Match User crazyadmin
        X11Forwarding no
        AllowTcpForwarding no
        AllowAgentForwarding no
        PermitTunnel no
        ForceCommand internal-sftp
        ChrootDirectory %h/chroot

ChrootDirectory — родительский каталог той папки, к которой мы хотим открыть доступ по SFTP. В данном примере используется директория chroot, которая лежит в папке пользователя.

Если на вашем сервере настроен доступ по SSH только через файл ключа, а нужно сделать возможность заходить по паролю, то тогда дописываем еще следующее:

PasswordAuthentication yes

Если на сервере установлен метод авторизации по паролю, а есть желание сделать более надежную авторизацию через файл ключа, то можно воспользоваться данной статьей.

После завершения всех манипуляций с SSH сервером, его нужно перезагрузить:

service ssh restart

Настройка директорий для пользователя SFTP

Отправляемся в директорию /home и там ищем папку свежесозданного пользователя, а в ней папку chroot.

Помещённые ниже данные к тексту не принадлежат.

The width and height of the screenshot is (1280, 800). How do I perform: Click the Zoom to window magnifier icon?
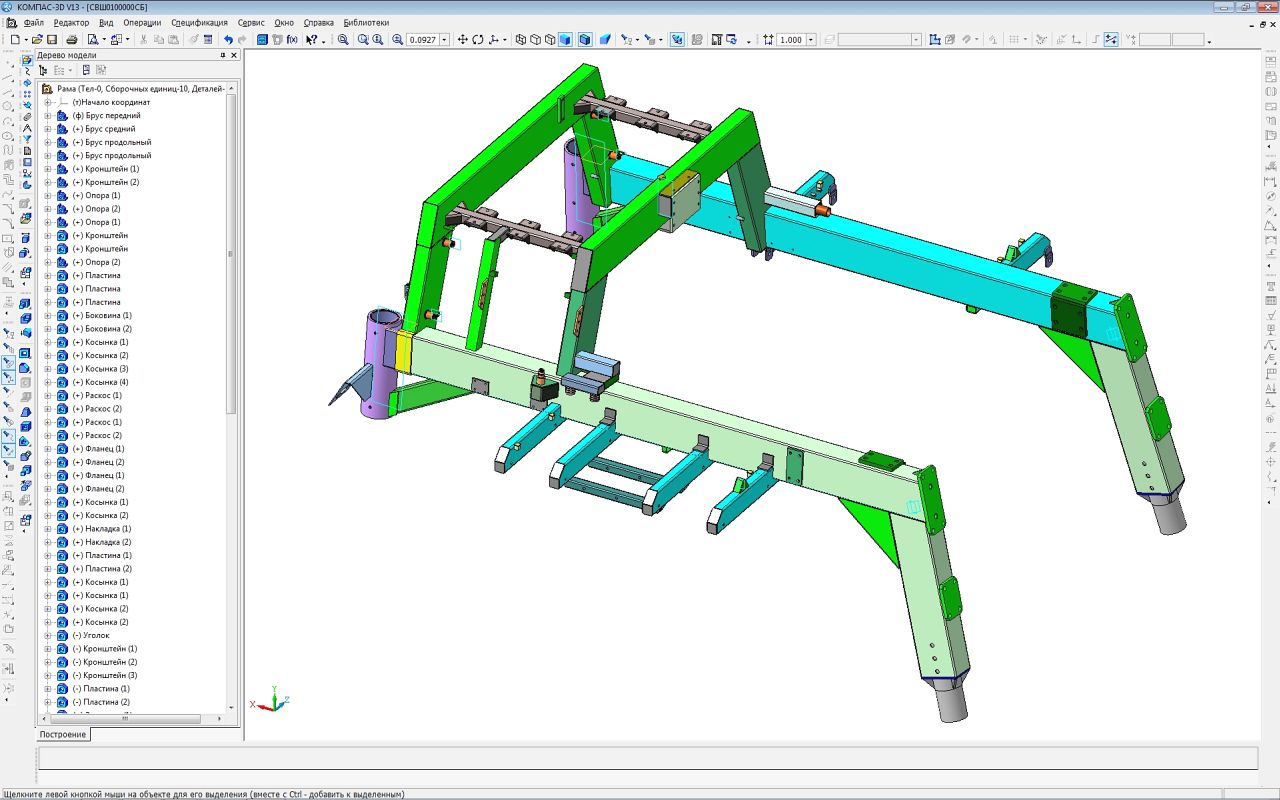(343, 40)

Устанавливаем её владельцем пользователя root:

chown root:root /home/crazyadmin/chroot

Устанавливаем нужные права на папку:

chmod 755 /home/crazyadmin

Внимание! Ни в коем случае не следует выставлять ChrootDirectory какие-либо другие права, в таком случае будет выскакивать следующая ошибка: fatal: bad ownership or modes for chroot directory component.

Теперь представим, что нам нужно предоставить доступ к нескольким папкам, и они все лежат за пределами ChrootDirectory. Выход из ситуации следующий:

Допустим нам нужно разрешить доступ к папке /var/www/sysadmin.ru. Создаем в домашнем каталоге пользотвателя /home/crazyadmin папку с названием sysadmin.ru.

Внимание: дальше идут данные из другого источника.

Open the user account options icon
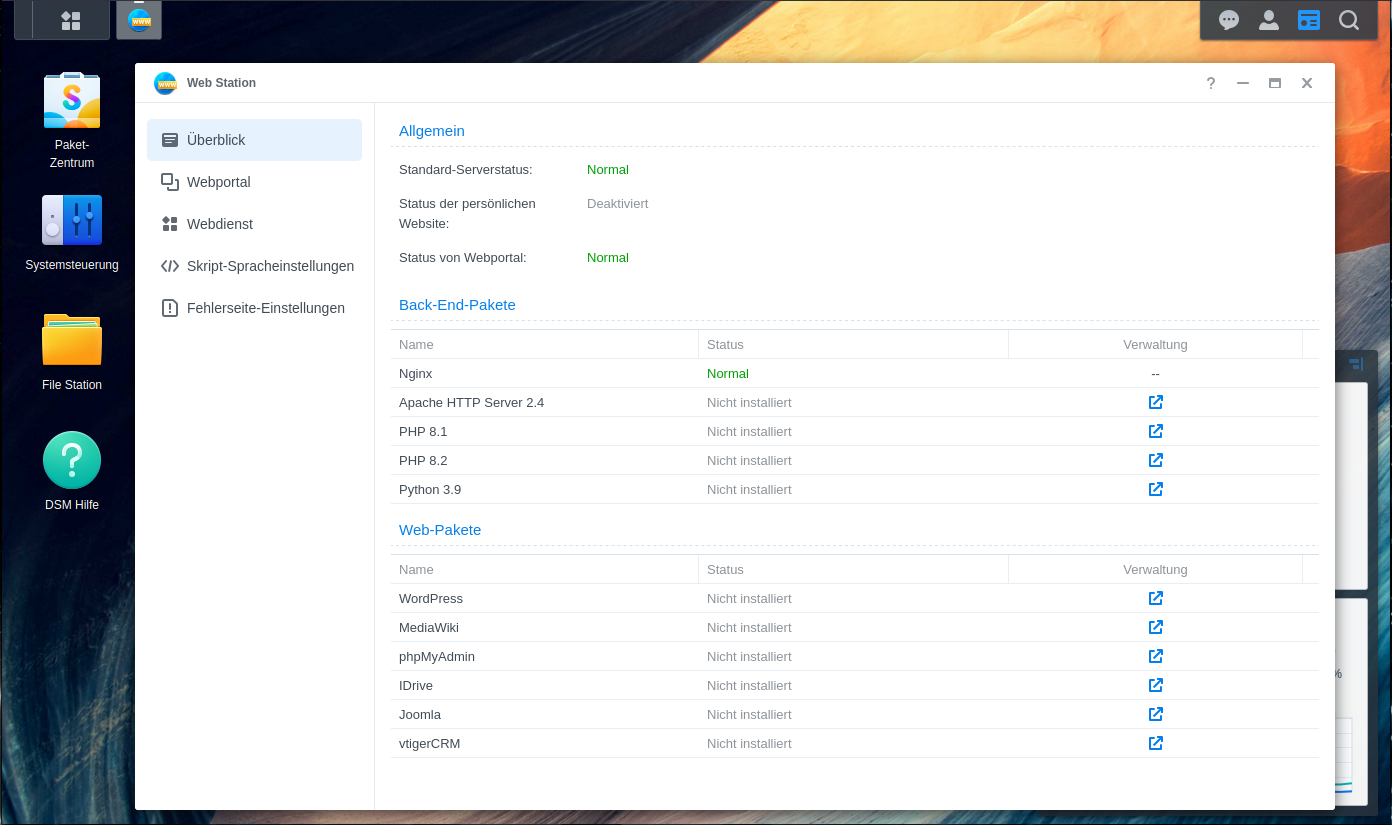Screen dimensions: 1392x825 point(1269,20)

mkdir /home/crazyadmin/sysadmin.ru

Теперь смонтируем в эту папку ту директорию, доступ к которой нам нужно обеспечить:

mount --bind /var/www/pc.ru/ /home/crazyadmin/pc.ru/chroot

Выставляем необходимые для редактирования права для нашей директории /var/www/sysadmin.ru:

chmod 777 /var/www/sysadmin.ru
find /var/www/sysadmin.ru -type f -exec chmod 664 {} +
find /var/www/sysadmin.ru -type d -exec chmod 777 {} +

Если в процессе монтирования директории что-то пошло не так, то можно убрать монтирование командой unmount:

umount /home/crazysyadmin/sysadmin.ru

На этом настройка SFTP сервера завершена.

Частые ошибки

• fatal: bad ownership or modes for chroot directory component — как писалось выше, данная ошибка появляется тогда, когда владельцем ChrootDirectory является не пользователь root, и права не равны 755.
• No supported authentication methods available (server sent public key) — сервер настроен на авторизацию по ключу. Если нужна авторизация по паролю, то в конфиге /etc/ssh/sshd_config нужно поменять значение у переменной PasswordAuthentication с no на yes, а после перезапустить сервер командой service ssh restart.